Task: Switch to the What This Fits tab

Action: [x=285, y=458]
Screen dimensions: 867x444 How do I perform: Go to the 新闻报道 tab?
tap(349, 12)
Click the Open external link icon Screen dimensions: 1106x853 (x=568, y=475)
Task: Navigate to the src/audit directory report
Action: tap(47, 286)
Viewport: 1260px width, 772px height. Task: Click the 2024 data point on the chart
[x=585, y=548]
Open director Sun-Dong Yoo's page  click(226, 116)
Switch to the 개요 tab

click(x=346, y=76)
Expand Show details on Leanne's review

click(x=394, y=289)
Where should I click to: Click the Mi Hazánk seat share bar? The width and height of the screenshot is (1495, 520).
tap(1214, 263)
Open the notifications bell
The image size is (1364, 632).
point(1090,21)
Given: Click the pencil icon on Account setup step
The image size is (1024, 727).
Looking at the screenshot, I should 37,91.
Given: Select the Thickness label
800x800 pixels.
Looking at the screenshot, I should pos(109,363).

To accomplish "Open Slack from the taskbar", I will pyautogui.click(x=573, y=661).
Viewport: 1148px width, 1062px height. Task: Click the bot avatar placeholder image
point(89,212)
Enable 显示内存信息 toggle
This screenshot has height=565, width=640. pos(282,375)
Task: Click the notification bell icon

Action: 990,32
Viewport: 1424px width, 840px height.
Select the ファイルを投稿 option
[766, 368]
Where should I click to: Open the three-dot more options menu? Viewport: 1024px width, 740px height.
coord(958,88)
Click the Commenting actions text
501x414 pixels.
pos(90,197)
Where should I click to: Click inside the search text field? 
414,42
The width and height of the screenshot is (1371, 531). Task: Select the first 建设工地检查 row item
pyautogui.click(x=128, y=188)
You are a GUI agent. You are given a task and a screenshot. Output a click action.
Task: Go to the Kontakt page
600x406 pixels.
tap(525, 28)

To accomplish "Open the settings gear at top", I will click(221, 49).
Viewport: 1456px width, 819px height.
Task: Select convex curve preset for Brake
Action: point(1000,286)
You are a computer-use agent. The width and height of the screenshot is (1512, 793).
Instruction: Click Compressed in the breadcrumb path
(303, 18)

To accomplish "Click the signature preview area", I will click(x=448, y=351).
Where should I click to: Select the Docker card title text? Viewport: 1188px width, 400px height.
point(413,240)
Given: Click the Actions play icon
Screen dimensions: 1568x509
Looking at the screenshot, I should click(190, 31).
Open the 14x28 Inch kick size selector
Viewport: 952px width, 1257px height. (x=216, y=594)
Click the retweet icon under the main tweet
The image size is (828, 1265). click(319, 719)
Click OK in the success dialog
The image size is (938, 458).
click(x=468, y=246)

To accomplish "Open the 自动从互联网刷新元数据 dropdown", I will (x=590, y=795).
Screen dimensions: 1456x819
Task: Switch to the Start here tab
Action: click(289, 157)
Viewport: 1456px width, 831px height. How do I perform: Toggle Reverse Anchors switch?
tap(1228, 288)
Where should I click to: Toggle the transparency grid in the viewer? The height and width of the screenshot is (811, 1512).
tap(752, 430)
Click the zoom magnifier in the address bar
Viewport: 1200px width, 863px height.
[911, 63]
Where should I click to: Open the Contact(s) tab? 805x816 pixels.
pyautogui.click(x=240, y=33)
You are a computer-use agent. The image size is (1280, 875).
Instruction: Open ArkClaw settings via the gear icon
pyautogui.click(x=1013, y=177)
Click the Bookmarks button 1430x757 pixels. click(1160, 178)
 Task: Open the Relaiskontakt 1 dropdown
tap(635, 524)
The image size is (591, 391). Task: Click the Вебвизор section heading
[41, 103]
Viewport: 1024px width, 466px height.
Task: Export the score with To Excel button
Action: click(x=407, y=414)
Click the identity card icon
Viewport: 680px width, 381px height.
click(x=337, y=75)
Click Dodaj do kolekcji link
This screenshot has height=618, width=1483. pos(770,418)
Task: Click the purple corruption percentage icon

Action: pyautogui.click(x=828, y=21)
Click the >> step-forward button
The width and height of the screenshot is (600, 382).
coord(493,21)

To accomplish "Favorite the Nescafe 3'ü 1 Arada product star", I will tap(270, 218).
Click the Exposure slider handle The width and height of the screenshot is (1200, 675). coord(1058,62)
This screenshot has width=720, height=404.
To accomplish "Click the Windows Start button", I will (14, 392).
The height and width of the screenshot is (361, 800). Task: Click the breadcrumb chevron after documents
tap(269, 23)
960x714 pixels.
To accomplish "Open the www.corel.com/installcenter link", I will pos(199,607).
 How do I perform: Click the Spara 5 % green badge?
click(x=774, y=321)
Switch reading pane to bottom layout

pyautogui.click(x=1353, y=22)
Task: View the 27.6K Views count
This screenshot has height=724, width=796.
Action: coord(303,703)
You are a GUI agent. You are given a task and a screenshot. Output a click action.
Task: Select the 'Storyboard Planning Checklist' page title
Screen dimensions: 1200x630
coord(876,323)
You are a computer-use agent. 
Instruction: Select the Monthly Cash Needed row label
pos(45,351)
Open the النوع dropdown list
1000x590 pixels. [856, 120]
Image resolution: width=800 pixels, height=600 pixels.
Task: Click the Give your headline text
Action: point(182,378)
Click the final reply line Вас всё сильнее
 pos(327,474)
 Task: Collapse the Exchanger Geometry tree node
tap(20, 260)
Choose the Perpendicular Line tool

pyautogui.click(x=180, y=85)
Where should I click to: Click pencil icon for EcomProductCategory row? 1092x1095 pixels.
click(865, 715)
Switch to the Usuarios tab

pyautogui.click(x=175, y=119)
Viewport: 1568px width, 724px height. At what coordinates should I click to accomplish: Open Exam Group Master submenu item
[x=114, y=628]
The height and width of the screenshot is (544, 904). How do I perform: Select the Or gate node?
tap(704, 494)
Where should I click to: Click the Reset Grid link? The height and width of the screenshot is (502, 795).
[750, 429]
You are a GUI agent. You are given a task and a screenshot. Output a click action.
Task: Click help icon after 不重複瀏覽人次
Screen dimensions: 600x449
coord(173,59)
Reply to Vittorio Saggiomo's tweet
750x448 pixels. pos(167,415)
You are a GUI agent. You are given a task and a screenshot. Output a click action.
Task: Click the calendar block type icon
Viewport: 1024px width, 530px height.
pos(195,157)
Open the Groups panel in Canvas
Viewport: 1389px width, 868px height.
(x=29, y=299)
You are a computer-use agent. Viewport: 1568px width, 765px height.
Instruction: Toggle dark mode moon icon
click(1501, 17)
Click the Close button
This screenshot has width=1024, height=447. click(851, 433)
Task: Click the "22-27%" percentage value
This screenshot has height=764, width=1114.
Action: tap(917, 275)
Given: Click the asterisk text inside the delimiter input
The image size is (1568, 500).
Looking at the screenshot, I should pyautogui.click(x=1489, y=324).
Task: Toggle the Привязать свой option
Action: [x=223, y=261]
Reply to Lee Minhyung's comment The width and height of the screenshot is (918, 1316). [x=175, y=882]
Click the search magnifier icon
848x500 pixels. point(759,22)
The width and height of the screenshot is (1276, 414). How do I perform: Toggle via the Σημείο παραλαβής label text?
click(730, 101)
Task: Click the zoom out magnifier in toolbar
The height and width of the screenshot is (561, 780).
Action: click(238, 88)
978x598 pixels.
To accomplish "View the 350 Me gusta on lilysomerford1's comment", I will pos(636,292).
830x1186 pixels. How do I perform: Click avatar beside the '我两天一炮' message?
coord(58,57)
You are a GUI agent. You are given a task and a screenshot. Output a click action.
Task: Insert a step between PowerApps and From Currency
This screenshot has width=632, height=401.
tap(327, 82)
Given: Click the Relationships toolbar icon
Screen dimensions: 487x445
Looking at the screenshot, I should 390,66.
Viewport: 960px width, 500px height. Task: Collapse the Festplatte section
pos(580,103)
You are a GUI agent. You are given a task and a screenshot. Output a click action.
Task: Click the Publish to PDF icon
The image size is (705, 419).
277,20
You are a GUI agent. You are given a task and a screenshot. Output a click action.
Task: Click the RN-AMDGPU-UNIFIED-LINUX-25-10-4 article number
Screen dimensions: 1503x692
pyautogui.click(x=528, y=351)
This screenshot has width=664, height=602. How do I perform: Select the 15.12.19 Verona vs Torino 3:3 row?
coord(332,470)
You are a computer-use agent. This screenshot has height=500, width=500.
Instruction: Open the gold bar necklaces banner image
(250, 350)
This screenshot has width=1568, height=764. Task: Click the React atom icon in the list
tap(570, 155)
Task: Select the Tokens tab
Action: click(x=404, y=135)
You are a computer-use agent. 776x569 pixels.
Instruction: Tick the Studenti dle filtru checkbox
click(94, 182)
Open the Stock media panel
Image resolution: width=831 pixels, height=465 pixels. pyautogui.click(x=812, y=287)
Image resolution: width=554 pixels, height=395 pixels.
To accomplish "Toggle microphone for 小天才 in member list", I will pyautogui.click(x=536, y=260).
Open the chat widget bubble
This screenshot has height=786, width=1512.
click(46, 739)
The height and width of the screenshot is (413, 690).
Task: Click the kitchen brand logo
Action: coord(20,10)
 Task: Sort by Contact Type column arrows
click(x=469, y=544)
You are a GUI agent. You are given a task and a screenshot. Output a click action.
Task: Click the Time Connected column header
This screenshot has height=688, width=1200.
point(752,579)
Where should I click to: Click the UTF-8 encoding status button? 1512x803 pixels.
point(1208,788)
━━━━━━━━━━━━━━━━━━━━━━━━━━━━━━
> _Do this_: Turn the lines starting at the one containing "Reply to Lee" and ending at the one containing "848x500 pixels. point(759,22)" into a numbered list, leaving out any blank lines.

> _Output of the exercise_:
1. Reply to Lee Minhyung's comment The width and height of the screenshot is (918, 1316). [x=175, y=882]
2. Click the search magnifier icon
3. 848x500 pixels. point(759,22)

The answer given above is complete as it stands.